▸ Article:
But the cool idea was that you couldn't really make out the other people, that when you were
fighting, your enemies were sort of shadowy, and you couldn't quite make them out.
And so you would see both sides of that conflict.
We talked about that.
We went through a whole bunch of different ideas.
Ethan and Sean would come back and pitching things.
So finally one day Ethan came
and Ethan pitched the idea of a time travel set.
So Ethan said, okay, we go to a world
and then we go back in time, change something,
and when we return, the second set is the same as the first set
but changed because of the change in time.
Now, for those that don't know,
I love time travel.
Love, love, love time.
I'm a huge time travel buff.
So when Ethan said that,
magic has dipped its toe in time travel.
For those that know a little bit about the Urza story
during the Weatherlight Saga,
Urza messed around with time travel.

▸ Dataset excerpt:

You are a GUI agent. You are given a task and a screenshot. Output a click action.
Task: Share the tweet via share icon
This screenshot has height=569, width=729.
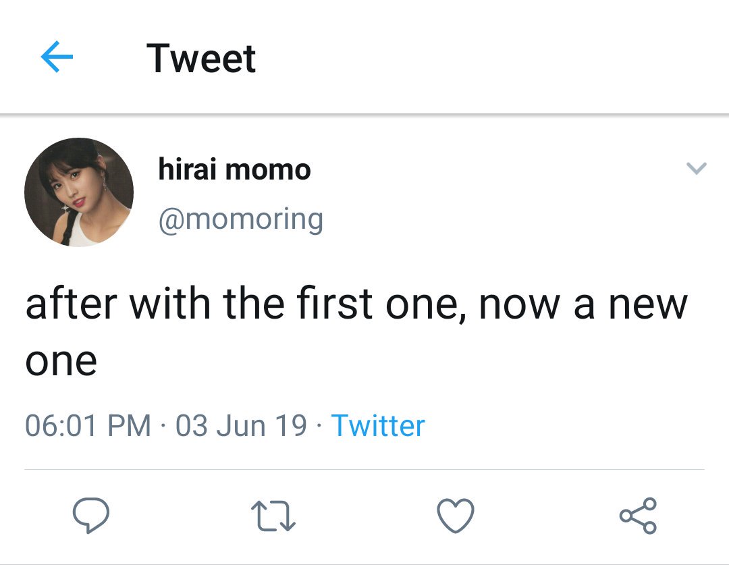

▸ Problems to solve:
• 1. List every personal name mentioned in the talk about the time travel set.
• 2. Return the passage from the talk about the time travel set word for word, starting at "We talked about" and ending at "time travel buff.".

▸ The responses:
• 1. Ethan, Sean, Urza

• 2.
We talked about that.
We went through a whole bunch of different ideas.
Ethan and Sean would come back and pitching things.
So finally one day Ethan came
and Ethan pitched the idea of a time travel set.
So Ethan said, okay, we go to a world
and then we go back in time, change something,
and when we return, the second set is the same as the first set
but changed because of the change in time.
Now, for those that don't know,
I love time travel.
Love, love, love time.
I'm a huge time travel buff.